> TASK ITEM:
Check each line of the records below for the word "target" and copy those where it appears.

> PROVIDED INFORMATION:
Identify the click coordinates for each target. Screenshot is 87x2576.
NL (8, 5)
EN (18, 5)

---

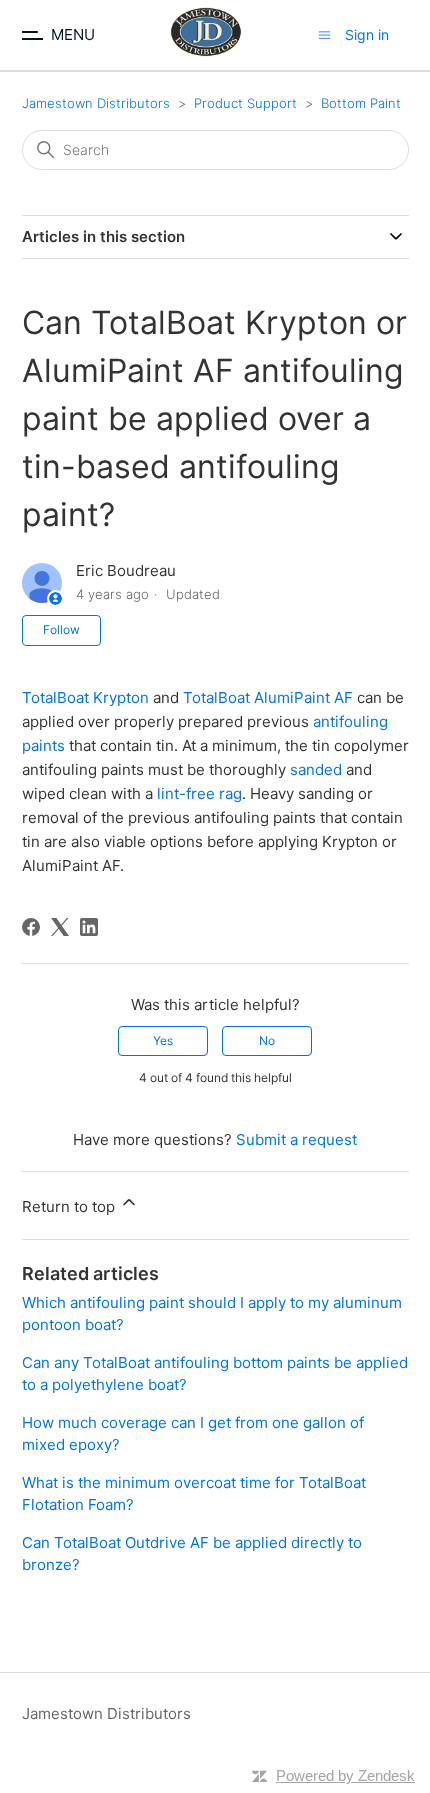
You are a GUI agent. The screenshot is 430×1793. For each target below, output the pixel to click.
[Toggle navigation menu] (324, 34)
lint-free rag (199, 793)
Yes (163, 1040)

...

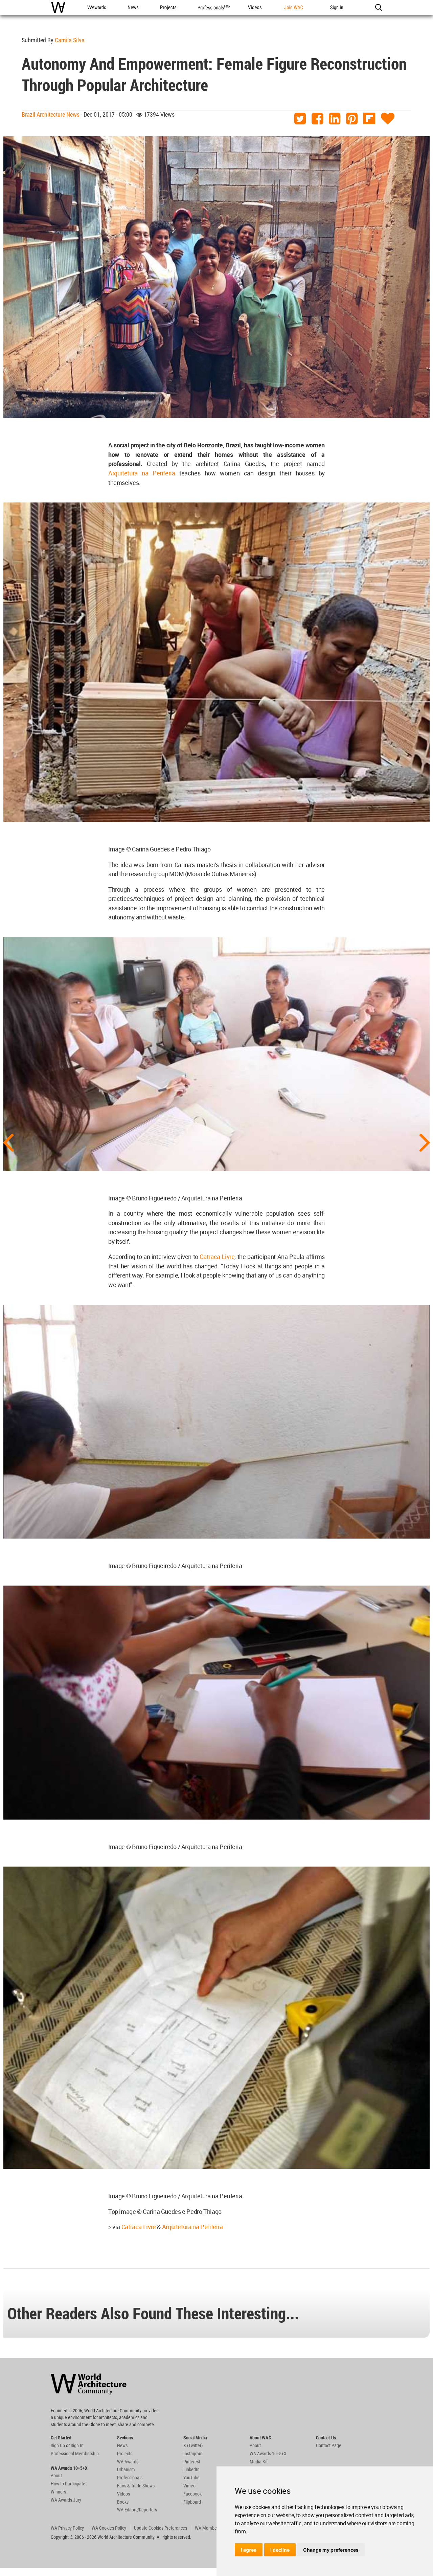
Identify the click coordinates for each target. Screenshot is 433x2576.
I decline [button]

> ANSWER BOX:
Identify the click coordinates for each target. Screenshot is 87x2576.
You are a GUI agent. The screenshot is 430×1793. For each target below, output the pixel to click.
Identify the click coordinates for each target. Screenshot is 433x2576.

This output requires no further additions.